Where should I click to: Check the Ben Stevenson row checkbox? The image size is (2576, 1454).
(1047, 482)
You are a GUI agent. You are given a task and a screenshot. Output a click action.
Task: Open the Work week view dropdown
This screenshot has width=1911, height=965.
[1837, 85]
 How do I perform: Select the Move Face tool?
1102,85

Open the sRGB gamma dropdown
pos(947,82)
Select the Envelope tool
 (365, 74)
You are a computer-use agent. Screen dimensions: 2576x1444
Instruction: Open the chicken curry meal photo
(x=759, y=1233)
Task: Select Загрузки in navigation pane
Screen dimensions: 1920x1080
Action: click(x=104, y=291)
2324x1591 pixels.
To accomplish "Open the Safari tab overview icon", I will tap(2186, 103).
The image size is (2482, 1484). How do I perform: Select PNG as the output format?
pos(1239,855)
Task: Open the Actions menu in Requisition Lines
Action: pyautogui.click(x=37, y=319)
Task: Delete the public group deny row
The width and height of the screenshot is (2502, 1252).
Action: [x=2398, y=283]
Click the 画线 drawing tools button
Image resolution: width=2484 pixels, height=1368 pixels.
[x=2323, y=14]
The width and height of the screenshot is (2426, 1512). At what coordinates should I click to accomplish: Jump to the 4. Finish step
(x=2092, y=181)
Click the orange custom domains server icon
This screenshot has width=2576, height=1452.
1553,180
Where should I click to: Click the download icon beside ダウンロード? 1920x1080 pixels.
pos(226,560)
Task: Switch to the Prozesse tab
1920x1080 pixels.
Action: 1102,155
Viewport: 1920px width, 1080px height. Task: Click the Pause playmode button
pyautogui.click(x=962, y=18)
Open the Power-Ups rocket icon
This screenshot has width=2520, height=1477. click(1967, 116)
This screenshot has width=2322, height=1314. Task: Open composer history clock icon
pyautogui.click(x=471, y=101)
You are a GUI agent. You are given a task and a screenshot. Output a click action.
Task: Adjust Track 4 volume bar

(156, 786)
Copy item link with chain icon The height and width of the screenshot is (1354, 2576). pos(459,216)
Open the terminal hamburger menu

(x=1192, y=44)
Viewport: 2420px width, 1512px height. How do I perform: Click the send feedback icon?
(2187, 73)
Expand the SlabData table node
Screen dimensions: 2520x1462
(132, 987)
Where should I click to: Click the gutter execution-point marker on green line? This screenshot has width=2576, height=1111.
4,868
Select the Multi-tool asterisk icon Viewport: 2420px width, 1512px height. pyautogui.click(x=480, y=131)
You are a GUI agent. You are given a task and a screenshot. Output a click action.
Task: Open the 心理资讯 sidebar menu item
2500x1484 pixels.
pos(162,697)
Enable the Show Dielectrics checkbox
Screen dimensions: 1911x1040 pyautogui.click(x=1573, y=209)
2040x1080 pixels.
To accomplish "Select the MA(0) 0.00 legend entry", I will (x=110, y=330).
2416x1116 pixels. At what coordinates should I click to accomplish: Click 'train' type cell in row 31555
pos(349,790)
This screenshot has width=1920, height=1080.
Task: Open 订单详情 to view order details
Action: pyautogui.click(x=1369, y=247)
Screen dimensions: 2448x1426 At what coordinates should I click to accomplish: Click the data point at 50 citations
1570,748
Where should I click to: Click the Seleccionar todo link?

★ ★ ★

* _Task_:
For the word "link", show every line of the entries that holds it.

* _Problem solution_:
Copy item link with chain icon The height and width of the screenshot is (1354, 2576). pos(459,216)
Where should I click to: Click the Seleccionar todo link?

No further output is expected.